Unless our common stock constitutes a USRPI, a sale of the stock by a non-U.S. stockholder generally will not be subject to U.S. federal income taxation under FIRPTA. Generally, with respect to any particular stockholder, our common stock will constitute a USRPI only if each of the following three statements is true:

(a) Fifty percent or more of our assets on any of certain testing dates during a prescribed testing period consist of interests in real property located within the United States, excluding for this purpose, interests in real property solely in a capacity as creditor;

(b) We are not a “domestically-controlled qualified investment entity.” A domestically-controlled qualified entity includes a REIT, less than 50% of value of which is held directly or indirectly by non-U.S. stockholders at all times during a specified testing period. For this purpose, effective beginning December 18, 2015, a REIT may generally presume that any class of the REIT’s stock that is “regularly traded,” as defined by the applicable Treasury Regulations, on an established securities market is held by U.S. persons except in the case of holders of 5% or more such class of stock and except to the extent that the REIT has actual knowledge that such stock is held by non-U.S. persons. In addition, effective beginning December 18, 2015, certain look-through and presumption rules apply for this purpose to any stock of a REIT that is held by a RIC or another REIT. Although we believe that we are, and will continue to be, a domestically-controlled REIT, because our shares are publicly traded we cannot make any assurance that we will remain a domestically-controlled qualified investment entity; and

(c) Either (1) our common stock is not “regularly traded,” as defined by applicable Treasury regulations, on an established securities market; or (2) our common stock is “regularly traded” on an established securities market and the selling non-U.S. stockholder has actually or constructively held over 10% of our outstanding common stock any time during the shorter of the five-year period ending on the date of the sale or the period such selling non-U.S. stockholder held our common stock.

In addition, even if our common stock is treated as a USRPI, non-U.S. stockholders that are treated as “qualified foreign pension funds” or that are non-U.S. publicly traded investment vehicles meeting certain requirements are exempt from tax under FIRPTA on the sale of our common stock.
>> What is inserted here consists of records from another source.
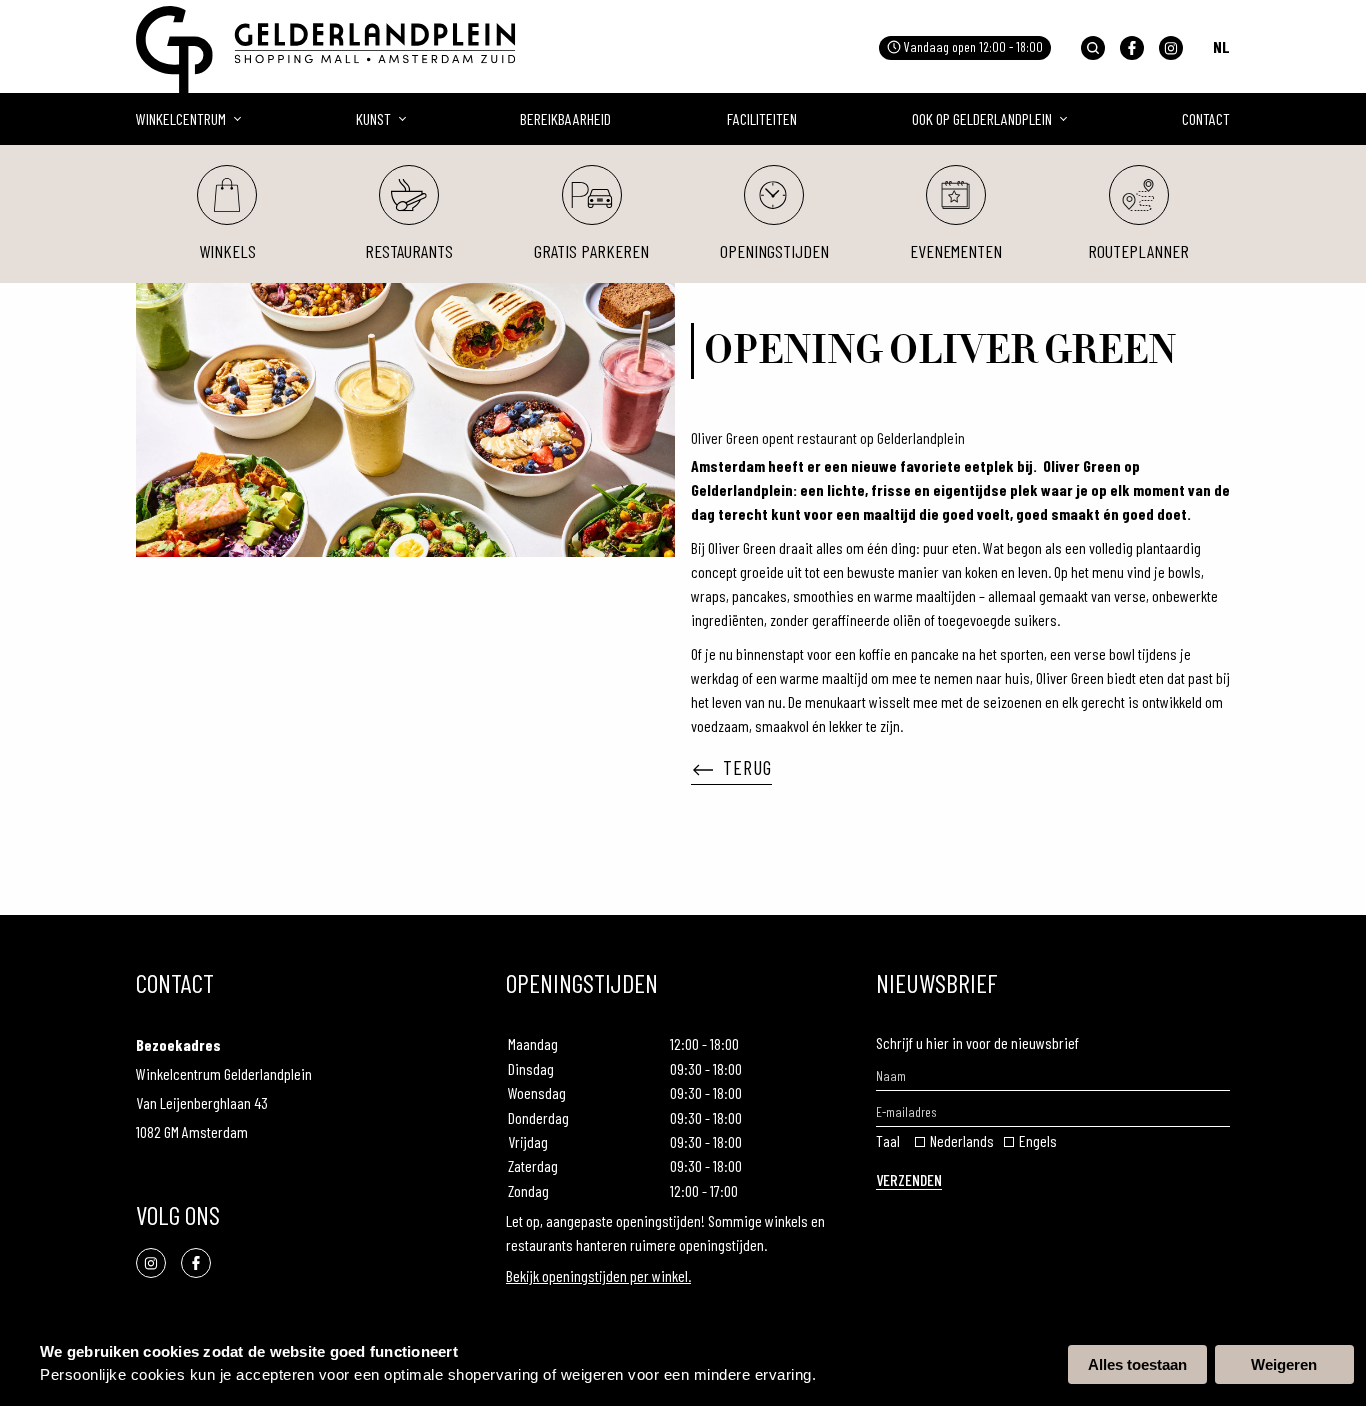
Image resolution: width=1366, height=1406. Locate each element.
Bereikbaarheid (565, 118)
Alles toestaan (1137, 1364)
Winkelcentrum (181, 118)
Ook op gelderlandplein (982, 118)
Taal (888, 1140)
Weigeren (1284, 1364)
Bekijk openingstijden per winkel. (598, 1275)
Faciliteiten (762, 118)
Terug (747, 767)
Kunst (373, 118)
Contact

Specific wash sales rules applicable to sales of stock in a domestically-controlled qualified investment entity could result in gain recognition, taxable under FIRPTA, upon the sale of our common stock even if we are a domestically-controlled qualified investment entity. These rules would apply if a non-U.S. stockholder (a) disposes of our common stock within a 30-day period preceding the ex-dividend date of a distribution, any portion of which, but for the disposition, would have been taxable to such non-U.S. stockholder as gain from the sale or exchange of a USRPI, and (b) acquires, or enters into a contract or option to acquire, other shares of our common stock during the 61-day period that begins 30 days prior to such ex-dividend date.

If gain on the sale of our common stock were subject to taxation under FIRPTA, the non-U.S. stockholder would be subject to the same treatment as a U.S. stockholder with respect to such gain, subject to applicable alternative minimum tax and a special alternative minimum tax in the case of non-resident alien individuals, and the purchaser of the stock could be required to withhold 15% of the purchase price and remit such amount to the IRS.

Gain from the sale of our common stock that would not otherwise be subject to FIRPTA will nonetheless be taxable in the U.S. to a non-U.S. stockholder in two cases: (a) if the non-U.S. stockholder’s investment in our common stock is effectively connected with a U.S. trade or business conducted by such non-U.S. stockholder, the non-U.S. stockholder will be subject to the same treatment as a U.S. stockholder with respect to such gain and, in the case of a non-U.S. stockholder that is a corporation, may also be subject to the 30% branch profits tax on such gain after the application of the income tax, or (b) if the non-U.S. stockholder is a nonresident alien individual who was present in the U.S. for 183 days or more during the taxable year and has a “tax home” in the U.S., the nonresident alien individual will be subject to a 30% tax on the individual’s net capital gain.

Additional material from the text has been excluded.